The Epic 2017 Project #135: 170515
Elton John – Goodbye Yellow Brick Road (1973)
The seventh studio album by Elton John, released in 1973. The album proved to be extremely popular, selling over 30 million copies worldwide, and is regarded as one of his best. It was recorded at the Château d’Hérouville in France after problems recording at the intended location of Jamaica.
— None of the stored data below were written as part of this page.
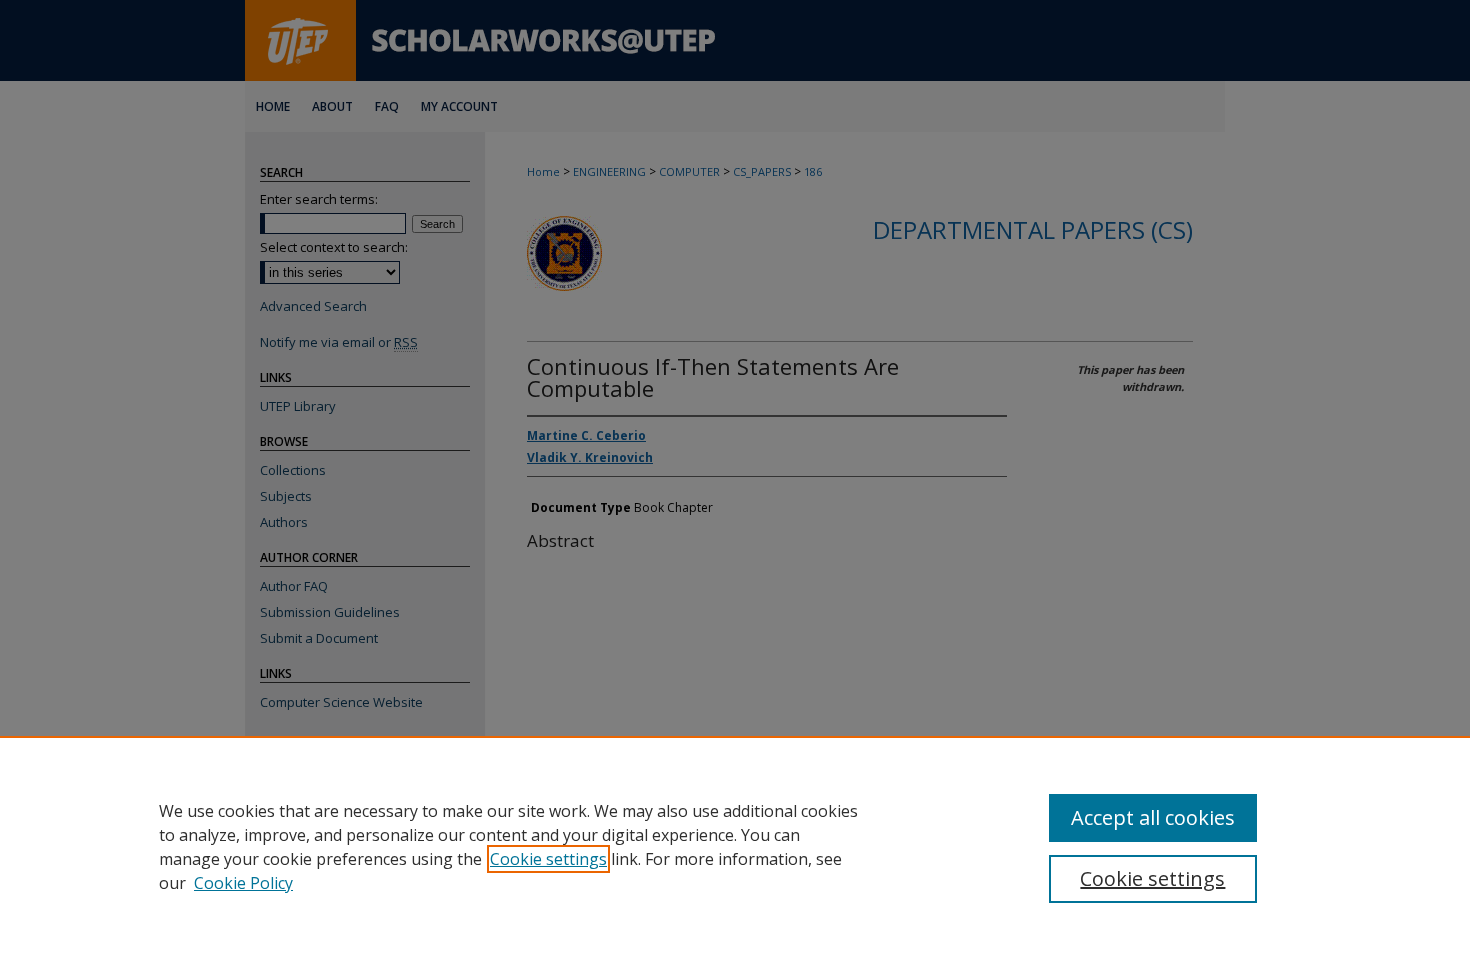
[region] (735, 846)
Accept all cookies (1153, 817)
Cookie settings (548, 859)
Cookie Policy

Among the 17 tracks, the album contains the hits “Candle in the Wind”, “Bennie and the Jets”, “Goodbye Yellow Brick Road” and “Saturday Night’s Alright for Fighting” plus “Funeral for a Friend/Love Lies Bleeding” and “Harmony”.
Originally intended as a regular single album, the experience in transferring from Jamaica to the château proved to be conducive to producing such quality material that it was released as a double album.
In 2003, the album was inducted into the Grammy Hall of Fame and ranks at number 91 on Rolling Stone magazine’s list of the 500 greatest albums of all time.
The Epic 2017 Project #131: 170511
Elton John – Madman across the water (1971)
This was Elton’s last album to feature his regular touring band (Dee Murray and Nigel Olsson) on only a single song. Later band member, percussionist Ray Cooper, makes his first though. As with allsongs during this period, the lyrics were penned by Elton’s writing partner, Bernie Taupin. This was the last album to be recorded at London’s Trident Studios, although subsequent albums would be remixed or overdubbed there. Caleb Quaye and Roger Pope wouldn’t play with John again until Rock of the Westies in 1975, following Murray and Olsson’s departure from the band.
Madman Across the Water only reached No.41 on the UK Albums Chart, spending just two weeks there, and has been the lowest-charting album of his career to date. The album fared better in North America, peaking at No.8 on the US Billboard Top Pop Albums and placing at No.10 on the year-end list of 1972. It received Gold by the RIAA in February 1972, achieving $1 million in sales at wholesale value just in the United States.
The title song was set to be released on John’s previous album Tumbleweed Connection. However, it was set aside and was re-recorded for this album. The earlier version (with Mick Ronson on guitar) was included on the remastered Tumbleweed Connection CD.
When it was released in ‘The Classic Years’ collection, it was the first album not to feature any bonus tracks. One known track recorded at the time, “Rock Me When He’s Gone”, was released on the 1992 compilation Rare Masters. The song was written for and recorded by one of John’s long-time friends, Long John Baldry. This was John’s first album in which he plays his piano and no other keyboards and the first album on which Davey Johnstone played, a role that would continue for decades, and he contributed acoustic guitar, mandolin and sitar; he would join John’s band full-time for Honky Château.